DIRECTIONS FOR THIS TASK
Return exactly those lines of the material below that fall between the line holding "Viewport: 750px width, 800px height." and the line holding "You are a computer-use", inclusive.

....

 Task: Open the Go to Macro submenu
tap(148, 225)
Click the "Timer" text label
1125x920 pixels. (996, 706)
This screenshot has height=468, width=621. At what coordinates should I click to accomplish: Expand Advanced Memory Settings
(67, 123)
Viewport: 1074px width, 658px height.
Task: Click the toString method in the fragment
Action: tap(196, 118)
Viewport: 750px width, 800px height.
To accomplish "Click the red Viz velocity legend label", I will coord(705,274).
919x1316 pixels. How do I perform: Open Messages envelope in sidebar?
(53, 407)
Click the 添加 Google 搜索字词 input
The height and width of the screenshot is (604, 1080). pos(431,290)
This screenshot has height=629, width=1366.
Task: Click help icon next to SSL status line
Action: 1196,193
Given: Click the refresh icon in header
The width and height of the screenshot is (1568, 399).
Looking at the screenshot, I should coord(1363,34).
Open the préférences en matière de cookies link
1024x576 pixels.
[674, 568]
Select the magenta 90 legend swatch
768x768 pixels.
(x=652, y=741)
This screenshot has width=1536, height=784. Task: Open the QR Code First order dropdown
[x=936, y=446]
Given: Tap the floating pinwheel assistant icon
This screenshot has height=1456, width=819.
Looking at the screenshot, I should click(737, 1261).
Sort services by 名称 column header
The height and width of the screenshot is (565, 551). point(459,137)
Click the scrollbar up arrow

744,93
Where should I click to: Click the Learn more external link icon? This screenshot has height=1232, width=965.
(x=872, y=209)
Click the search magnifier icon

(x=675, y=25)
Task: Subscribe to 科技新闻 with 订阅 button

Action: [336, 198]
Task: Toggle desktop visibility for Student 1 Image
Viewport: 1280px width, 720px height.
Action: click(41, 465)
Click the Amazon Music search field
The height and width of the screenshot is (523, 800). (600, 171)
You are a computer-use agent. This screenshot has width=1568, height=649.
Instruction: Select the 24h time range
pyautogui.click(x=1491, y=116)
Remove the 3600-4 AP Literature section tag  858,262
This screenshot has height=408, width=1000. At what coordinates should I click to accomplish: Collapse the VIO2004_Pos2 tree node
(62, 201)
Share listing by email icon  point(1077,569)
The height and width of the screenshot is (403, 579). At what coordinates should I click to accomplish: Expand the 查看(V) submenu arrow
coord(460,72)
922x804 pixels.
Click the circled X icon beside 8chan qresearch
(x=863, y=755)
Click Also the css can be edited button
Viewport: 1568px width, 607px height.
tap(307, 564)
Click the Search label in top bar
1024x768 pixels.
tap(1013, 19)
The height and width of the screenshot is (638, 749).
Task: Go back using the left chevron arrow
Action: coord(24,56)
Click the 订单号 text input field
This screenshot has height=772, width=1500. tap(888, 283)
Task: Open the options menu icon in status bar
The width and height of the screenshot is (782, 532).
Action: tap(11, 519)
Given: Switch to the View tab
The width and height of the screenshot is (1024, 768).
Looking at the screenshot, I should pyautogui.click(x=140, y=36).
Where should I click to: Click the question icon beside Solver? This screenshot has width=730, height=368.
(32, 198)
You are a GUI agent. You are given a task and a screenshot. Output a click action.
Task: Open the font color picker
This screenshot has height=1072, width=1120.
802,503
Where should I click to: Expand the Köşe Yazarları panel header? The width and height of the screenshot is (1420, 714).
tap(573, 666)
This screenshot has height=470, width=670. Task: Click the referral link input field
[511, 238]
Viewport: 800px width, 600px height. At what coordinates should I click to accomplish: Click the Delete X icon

....

REPLY TO THE TASK
Viewport: 750px width, 800px height.
To accomplish "Click the red Viz velocity legend label", I will coord(705,274).
919x1316 pixels. How do I perform: Open Messages envelope in sidebar?
(53, 407)
Click the 添加 Google 搜索字词 input
The height and width of the screenshot is (604, 1080). pos(431,290)
This screenshot has height=629, width=1366.
Task: Click help icon next to SSL status line
Action: 1196,193
Given: Click the refresh icon in header
The width and height of the screenshot is (1568, 399).
Looking at the screenshot, I should coord(1363,34).
Open the préférences en matière de cookies link
1024x576 pixels.
[674, 568]
Select the magenta 90 legend swatch
768x768 pixels.
(x=652, y=741)
This screenshot has width=1536, height=784. Task: Open the QR Code First order dropdown
[x=936, y=446]
Given: Tap the floating pinwheel assistant icon
This screenshot has height=1456, width=819.
Looking at the screenshot, I should click(737, 1261).
Sort services by 名称 column header
The height and width of the screenshot is (565, 551). point(459,137)
Click the scrollbar up arrow

744,93
Where should I click to: Click the Learn more external link icon? This screenshot has height=1232, width=965.
(x=872, y=209)
Click the search magnifier icon

(x=675, y=25)
Task: Subscribe to 科技新闻 with 订阅 button

Action: [336, 198]
Task: Toggle desktop visibility for Student 1 Image
Viewport: 1280px width, 720px height.
Action: click(41, 465)
Click the Amazon Music search field
The height and width of the screenshot is (523, 800). (600, 171)
You are a computer-use agent. This screenshot has width=1568, height=649.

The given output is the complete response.